#### EXERCISE MATERIAL:
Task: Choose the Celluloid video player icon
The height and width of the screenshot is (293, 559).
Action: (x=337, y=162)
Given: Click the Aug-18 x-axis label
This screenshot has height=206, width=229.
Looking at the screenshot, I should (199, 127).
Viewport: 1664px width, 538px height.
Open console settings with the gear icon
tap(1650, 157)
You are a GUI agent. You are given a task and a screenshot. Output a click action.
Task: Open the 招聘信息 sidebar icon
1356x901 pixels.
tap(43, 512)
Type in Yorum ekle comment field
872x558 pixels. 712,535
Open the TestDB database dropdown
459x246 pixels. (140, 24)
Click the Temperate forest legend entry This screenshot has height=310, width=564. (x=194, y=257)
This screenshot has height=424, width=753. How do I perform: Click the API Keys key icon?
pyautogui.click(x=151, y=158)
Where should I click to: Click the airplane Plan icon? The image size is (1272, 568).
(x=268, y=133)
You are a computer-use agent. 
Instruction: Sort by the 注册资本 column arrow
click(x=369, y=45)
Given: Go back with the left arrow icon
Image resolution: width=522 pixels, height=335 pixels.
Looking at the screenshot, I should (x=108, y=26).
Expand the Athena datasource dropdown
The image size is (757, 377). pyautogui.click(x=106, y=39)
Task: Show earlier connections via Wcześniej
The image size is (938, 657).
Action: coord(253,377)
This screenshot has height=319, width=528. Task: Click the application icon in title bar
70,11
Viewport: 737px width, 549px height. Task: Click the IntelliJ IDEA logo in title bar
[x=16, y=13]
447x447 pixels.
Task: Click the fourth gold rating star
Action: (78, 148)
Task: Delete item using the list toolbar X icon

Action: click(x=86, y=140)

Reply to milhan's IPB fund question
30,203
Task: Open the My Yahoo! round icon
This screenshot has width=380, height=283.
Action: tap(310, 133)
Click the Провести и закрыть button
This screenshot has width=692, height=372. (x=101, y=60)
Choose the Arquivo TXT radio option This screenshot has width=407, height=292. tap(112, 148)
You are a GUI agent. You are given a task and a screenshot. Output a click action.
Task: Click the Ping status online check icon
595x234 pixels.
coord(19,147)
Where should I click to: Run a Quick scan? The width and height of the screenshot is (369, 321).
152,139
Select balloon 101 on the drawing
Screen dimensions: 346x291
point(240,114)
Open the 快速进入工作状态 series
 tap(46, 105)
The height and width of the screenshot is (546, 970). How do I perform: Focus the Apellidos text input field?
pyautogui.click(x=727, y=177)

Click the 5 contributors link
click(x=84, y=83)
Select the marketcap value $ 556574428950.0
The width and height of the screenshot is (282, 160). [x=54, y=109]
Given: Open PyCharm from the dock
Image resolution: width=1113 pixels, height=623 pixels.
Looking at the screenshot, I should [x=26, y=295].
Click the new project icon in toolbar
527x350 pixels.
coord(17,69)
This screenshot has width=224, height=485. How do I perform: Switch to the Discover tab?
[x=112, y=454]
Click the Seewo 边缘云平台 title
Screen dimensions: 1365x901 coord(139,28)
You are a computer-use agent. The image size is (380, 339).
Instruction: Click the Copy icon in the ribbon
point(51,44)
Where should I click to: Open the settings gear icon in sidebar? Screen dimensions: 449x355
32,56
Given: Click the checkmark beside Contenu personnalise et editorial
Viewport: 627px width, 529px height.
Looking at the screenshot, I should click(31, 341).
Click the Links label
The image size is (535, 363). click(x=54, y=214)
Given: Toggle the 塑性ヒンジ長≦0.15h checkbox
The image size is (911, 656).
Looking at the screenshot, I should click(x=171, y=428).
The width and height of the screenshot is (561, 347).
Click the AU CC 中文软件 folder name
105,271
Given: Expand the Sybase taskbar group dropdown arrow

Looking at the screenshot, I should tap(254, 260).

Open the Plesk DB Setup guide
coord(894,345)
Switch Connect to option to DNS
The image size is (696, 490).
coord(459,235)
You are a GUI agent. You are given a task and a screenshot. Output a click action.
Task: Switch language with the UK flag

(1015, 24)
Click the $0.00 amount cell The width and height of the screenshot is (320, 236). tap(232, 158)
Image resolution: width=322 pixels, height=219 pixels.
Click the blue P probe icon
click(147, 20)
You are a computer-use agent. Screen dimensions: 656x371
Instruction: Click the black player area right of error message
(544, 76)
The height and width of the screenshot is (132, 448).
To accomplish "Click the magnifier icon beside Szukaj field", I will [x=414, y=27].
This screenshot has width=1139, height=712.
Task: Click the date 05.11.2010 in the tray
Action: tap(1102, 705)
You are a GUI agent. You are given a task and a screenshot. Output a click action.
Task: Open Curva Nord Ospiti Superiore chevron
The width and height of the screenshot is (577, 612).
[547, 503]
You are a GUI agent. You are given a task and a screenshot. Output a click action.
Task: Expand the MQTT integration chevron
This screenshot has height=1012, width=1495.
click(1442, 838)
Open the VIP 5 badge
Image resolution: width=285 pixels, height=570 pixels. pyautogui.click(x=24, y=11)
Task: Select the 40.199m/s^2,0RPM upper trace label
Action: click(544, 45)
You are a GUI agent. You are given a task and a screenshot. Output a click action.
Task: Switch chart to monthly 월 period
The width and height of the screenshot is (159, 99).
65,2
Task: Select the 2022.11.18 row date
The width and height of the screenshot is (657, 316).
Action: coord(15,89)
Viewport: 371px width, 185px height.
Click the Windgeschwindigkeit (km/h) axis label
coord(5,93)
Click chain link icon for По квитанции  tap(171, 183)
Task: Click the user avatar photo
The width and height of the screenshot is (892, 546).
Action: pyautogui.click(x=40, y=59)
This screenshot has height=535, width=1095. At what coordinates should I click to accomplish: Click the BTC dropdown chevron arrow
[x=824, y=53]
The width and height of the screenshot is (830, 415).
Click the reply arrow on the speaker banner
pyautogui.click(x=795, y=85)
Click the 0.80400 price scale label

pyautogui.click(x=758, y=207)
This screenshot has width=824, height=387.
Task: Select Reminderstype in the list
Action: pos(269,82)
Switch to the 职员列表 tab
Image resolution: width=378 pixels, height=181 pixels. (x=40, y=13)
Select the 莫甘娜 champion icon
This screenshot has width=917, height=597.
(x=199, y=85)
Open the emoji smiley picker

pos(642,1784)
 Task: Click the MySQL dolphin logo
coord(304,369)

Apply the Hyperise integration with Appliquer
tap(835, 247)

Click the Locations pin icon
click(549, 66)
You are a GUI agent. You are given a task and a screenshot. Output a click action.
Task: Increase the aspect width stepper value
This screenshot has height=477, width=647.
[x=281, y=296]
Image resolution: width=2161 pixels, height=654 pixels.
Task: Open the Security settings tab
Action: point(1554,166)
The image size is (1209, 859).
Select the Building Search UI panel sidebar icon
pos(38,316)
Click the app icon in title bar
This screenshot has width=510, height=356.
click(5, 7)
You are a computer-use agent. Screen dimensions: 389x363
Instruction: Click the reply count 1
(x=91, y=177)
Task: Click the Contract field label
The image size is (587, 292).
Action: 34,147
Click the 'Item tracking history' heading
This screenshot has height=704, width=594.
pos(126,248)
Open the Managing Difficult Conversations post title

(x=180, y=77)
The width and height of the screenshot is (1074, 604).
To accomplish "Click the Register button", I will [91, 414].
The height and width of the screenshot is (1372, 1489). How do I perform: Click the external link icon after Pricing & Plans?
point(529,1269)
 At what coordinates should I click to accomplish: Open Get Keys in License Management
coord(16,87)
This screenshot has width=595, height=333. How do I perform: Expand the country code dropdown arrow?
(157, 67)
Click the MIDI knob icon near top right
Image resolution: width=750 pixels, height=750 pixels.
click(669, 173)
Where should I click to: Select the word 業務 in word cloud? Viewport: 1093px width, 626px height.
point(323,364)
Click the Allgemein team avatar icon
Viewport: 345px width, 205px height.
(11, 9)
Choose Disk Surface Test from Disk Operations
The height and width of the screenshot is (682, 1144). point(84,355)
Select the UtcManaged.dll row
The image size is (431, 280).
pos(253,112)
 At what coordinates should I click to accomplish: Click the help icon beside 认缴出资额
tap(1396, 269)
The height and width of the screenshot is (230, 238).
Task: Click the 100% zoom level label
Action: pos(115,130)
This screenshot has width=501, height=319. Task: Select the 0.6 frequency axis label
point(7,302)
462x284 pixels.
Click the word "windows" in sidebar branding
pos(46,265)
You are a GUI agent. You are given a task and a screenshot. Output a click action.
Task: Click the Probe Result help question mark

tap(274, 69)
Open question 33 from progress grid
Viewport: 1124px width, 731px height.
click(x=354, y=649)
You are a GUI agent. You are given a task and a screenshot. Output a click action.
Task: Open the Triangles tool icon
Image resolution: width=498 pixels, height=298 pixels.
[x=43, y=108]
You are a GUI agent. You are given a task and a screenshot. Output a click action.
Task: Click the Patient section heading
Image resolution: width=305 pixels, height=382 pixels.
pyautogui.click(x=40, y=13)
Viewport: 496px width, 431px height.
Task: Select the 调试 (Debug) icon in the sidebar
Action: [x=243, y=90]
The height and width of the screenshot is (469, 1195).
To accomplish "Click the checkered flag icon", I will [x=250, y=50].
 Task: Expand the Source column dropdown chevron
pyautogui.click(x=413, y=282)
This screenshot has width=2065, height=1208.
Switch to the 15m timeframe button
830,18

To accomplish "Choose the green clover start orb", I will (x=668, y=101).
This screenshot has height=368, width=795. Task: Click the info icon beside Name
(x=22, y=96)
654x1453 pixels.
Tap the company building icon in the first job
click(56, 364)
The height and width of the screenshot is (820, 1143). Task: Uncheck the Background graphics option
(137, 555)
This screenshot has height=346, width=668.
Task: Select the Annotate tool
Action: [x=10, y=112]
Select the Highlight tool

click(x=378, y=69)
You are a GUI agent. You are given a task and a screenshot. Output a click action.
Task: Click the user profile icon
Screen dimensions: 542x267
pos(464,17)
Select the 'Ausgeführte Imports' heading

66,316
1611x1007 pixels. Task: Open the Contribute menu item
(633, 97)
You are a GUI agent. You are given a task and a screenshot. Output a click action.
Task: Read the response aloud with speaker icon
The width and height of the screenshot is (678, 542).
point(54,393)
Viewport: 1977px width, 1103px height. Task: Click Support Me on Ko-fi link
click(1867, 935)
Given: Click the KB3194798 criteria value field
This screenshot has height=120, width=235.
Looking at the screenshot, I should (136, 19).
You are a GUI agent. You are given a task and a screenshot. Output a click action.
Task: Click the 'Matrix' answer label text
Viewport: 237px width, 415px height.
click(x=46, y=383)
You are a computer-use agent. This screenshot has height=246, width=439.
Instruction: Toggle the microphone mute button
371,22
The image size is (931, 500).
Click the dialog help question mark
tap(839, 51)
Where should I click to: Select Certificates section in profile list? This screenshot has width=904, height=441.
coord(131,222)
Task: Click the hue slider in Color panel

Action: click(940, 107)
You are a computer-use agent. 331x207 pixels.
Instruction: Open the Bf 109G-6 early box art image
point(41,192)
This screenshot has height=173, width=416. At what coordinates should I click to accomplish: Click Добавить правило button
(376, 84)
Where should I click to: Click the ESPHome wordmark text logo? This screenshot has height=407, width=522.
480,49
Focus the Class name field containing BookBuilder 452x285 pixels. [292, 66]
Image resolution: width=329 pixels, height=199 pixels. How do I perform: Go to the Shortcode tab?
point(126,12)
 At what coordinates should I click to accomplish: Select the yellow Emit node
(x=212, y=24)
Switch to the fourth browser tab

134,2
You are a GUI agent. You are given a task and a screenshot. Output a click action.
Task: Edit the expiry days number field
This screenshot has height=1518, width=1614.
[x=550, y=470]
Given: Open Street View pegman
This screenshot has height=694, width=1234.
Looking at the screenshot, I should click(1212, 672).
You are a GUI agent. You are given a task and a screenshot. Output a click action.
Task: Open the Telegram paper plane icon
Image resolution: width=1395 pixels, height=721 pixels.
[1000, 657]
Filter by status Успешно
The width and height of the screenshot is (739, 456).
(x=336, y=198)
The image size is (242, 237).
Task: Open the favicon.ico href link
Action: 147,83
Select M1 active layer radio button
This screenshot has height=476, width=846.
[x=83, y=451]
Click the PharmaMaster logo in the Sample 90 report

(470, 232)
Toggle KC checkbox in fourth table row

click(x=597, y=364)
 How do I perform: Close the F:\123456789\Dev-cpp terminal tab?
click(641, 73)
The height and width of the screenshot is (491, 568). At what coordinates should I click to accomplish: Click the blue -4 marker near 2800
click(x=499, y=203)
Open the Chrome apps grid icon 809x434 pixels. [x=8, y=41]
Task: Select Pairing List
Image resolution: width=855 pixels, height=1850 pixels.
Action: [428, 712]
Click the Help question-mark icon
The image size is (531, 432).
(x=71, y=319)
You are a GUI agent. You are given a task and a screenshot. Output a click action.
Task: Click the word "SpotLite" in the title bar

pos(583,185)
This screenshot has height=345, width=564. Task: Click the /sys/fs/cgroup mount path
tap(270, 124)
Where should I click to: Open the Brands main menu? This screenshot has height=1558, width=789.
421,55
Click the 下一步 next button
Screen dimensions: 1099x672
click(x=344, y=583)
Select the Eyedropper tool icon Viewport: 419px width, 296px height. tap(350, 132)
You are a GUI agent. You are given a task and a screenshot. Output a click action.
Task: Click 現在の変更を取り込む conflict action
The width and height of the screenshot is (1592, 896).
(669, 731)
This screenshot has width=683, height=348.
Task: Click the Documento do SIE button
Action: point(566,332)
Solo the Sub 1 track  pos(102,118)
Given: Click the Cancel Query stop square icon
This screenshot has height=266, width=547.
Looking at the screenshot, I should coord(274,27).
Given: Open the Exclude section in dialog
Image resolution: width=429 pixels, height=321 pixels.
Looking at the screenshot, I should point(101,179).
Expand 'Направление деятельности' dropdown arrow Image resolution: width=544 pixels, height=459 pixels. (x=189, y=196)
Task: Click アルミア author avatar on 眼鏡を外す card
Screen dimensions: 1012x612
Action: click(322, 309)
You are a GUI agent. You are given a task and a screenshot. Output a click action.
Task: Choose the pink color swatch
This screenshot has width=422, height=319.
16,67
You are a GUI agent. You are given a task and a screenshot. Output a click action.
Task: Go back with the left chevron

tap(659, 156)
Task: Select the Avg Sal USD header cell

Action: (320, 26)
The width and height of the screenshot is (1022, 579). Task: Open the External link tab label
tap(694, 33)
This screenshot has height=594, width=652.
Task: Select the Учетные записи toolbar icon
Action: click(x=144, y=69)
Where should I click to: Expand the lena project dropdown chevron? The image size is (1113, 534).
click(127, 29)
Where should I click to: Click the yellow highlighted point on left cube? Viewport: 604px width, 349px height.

#### GIVEN REQUEST:
Output the entries as a Markdown table with columns Row and Line, starting at the line containing "Select the UtcManaged.dll row" and ending after the line containing "click(x=354, y=649)", omitting blank lines.

#### FINISHED ANSWER:
| Row | Line |
|---|---|
| 1 | Select the UtcManaged.dll row |
| 2 | The image size is (431, 280). |
| 3 | pos(253,112) |
| 4 |  At what coordinates should I click to accomplish: Click the help icon beside 认缴出资额 |
| 5 | tap(1396, 269) |
| 6 | The height and width of the screenshot is (230, 238). |
| 7 | Task: Click the 100% zoom level label |
| 8 | Action: pos(115,130) |
| 9 | This screenshot has width=501, height=319. Task: Select the 0.6 frequency axis label |
| 10 | point(7,302) |
| 11 | 462x284 pixels. |
| 12 | Click the word "windows" in sidebar branding |
| 13 | pos(46,265) |
| 14 | You are a GUI agent. You are given a task and a screenshot. Output a click action. |
| 15 | Task: Click the Probe Result help question mark |
| 16 | tap(274, 69) |
| 17 | Open question 33 from progress grid |
| 18 | Viewport: 1124px width, 731px height. |
| 19 | click(x=354, y=649) |